RENEE MONTAGNE, Host:
We go now to Venezuela, a country whose fiery and bombastic president is famous, or in some quarters, infamous, for his speeches and theories. The latest hypothesis from President Hugo Chavez has raised eyebrows, not just among politicians, but among historians. His theory is that Venezuela's 19th century independence hero, Simon Bolivar, did not die ill in bed as is generally believed. He's now saying that Bolivar was murdered by treacherous conspirators. The president's sleuthing has some Venezuelans wondering whether he should be concentrating on more current issues like inflation and violent crime. NPR's Juan Forero reports from Venezuela's capital.
P: (Spanish Spoken)
JUAN FORERO: Venezuela's populist president gives speeches all the time and his frequent pronouncements often astonish. But in a recent marathon speech, he said this.
P: (Through translator) They tell us that Bolivar left government because he was sick with tuberculosis. Lies, lies, a thousand lies, so there are doubts, serious doubts.
FORERO: Historians say Bolivar, sick and broken, having watched his plans for a grand country disintegrate, died on the coast. He has since become an icon, never more so than here in Caracas, where he was born. Chavez says Bolivar was slain by Colombia and Venezuelan oligarchs, who may have even stolen his bones. Chavez spoke at the National Pantheon where a sarcophagus is believed to hold Bolivar's remains.
P: (Through translator) We have the moral obligation to clear this up, open that sacrosanct coffin.
FORERO: Bolivar, after all, was the father of the country and was the guiding light for Chavez, who calls his transformation of Venezuela a Bolivarian revolution.
(SOUNDBITE OF CHATTER)
FORERO: But on a recent day at the Pantheon, as boys rode skateboards and played baseball outside, Jozmar Linares said she thought Chavez needed to put his priorities in order.
MONTAGNE: (Through translator) It's a waste of time for us, to invest time and money in a commission when there are other necessities that need resolving.
FORERO: They include Latin America's highest inflation, food shortages, and rampant crime that's seen homicides rise more than 15 percent in the last two years. Luis Vicente Leon tracks Chavez's popularity for the Caracas polling firm Datanalisis. He says Chavez's support has fallen fast since losing a referendum in December that would have expanded his powers. It's now below 50 percent.
MONTAGNE: People now think that Chavez has to solve their problems and they have a lot of absolutely concrete problems. And they don't care about these long and abstract features, like talking about Bolivar assassination or about Che Guevara.
FORERO: John Lynch recently published a highly acclaimed biography, "Simon Bolivar: A Life." He sharply disagrees with Chavez and says the documentation and diaries of the day show Bolivar was dying as he abandoned the capital of Bogota for the coast.

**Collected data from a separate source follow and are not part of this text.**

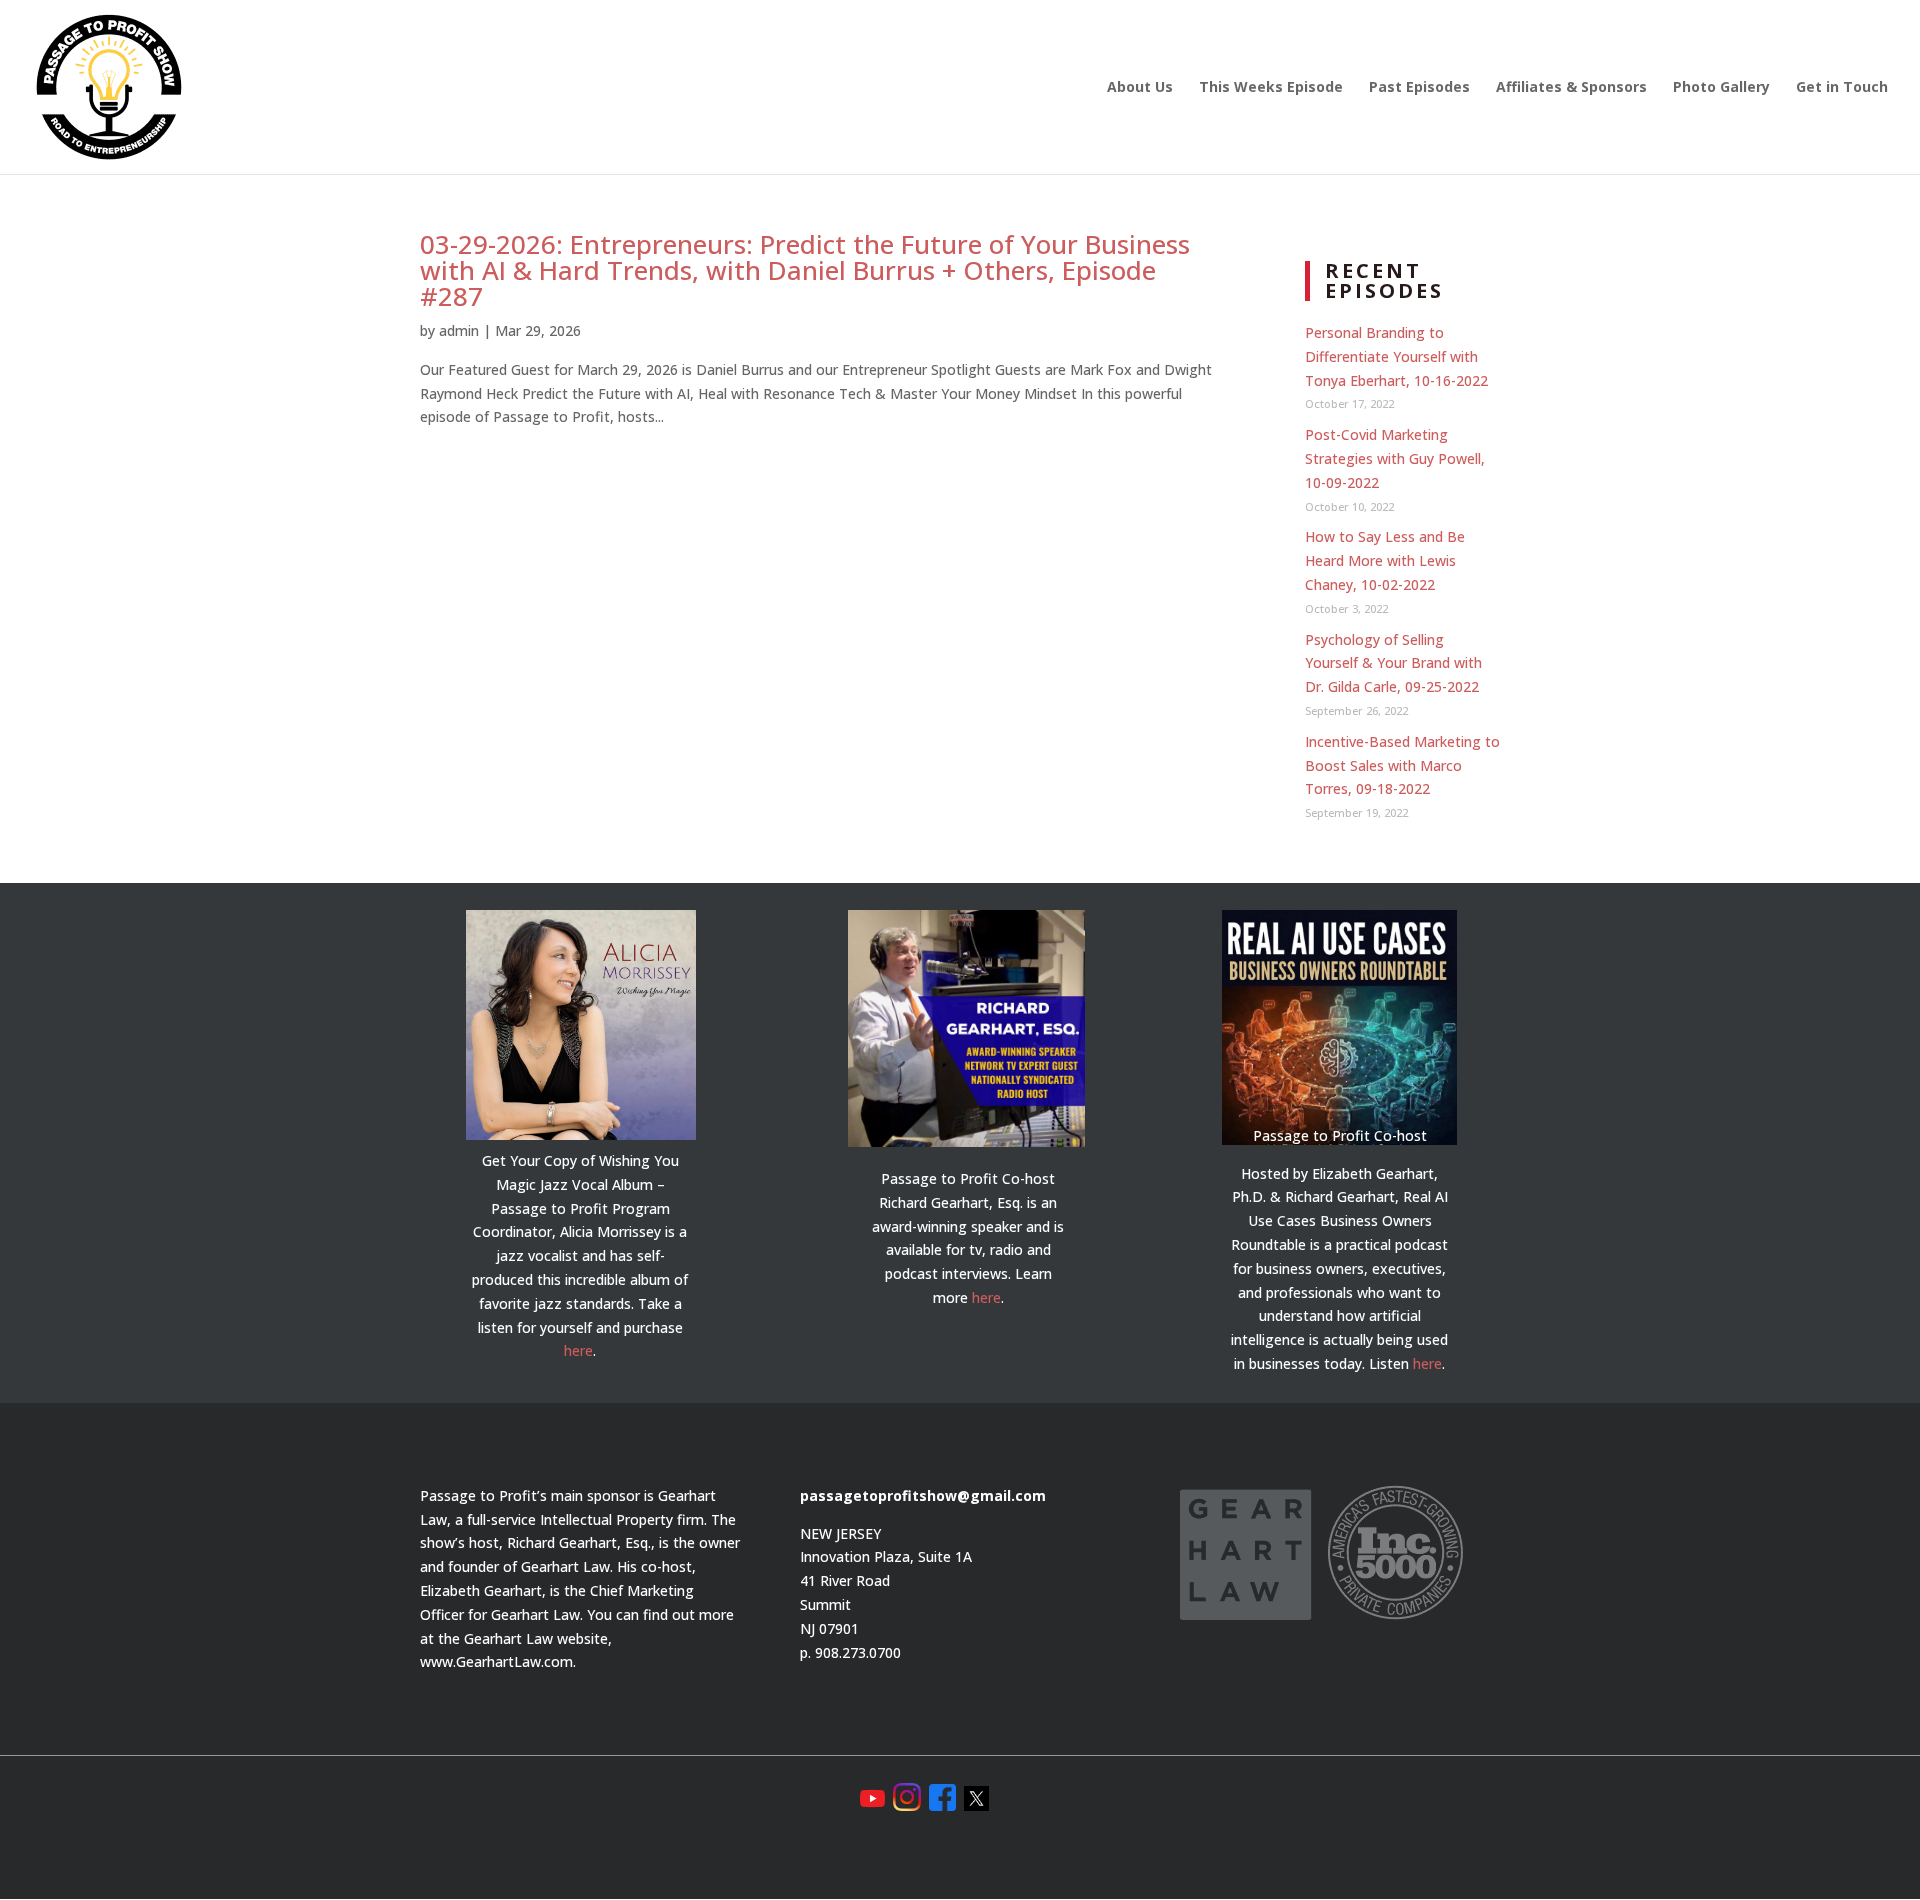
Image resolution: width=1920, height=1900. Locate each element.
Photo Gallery (1721, 88)
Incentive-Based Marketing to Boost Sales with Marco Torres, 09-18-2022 (1402, 765)
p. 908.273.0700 (850, 1652)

MONTAGNE: Historically, he's got it all wrong. It's quite incorrect. The facts are - they've been known for some time. In spite of the disagreements, my own view remains that of the tradition that he died of tuberculosis.
FORERO: The government's latest project doesn't seem to have sparked much support from ordinary Venezuelans. But it's greatly appreciated by political humorists. One is Gilberto Gonzalez.
MONTAGNE: (Through translator) The president is very creative. He's always looking for new ways to draw attention to himself.
FORERO: Juan Forero, NPR News, Caracas, Venezuela.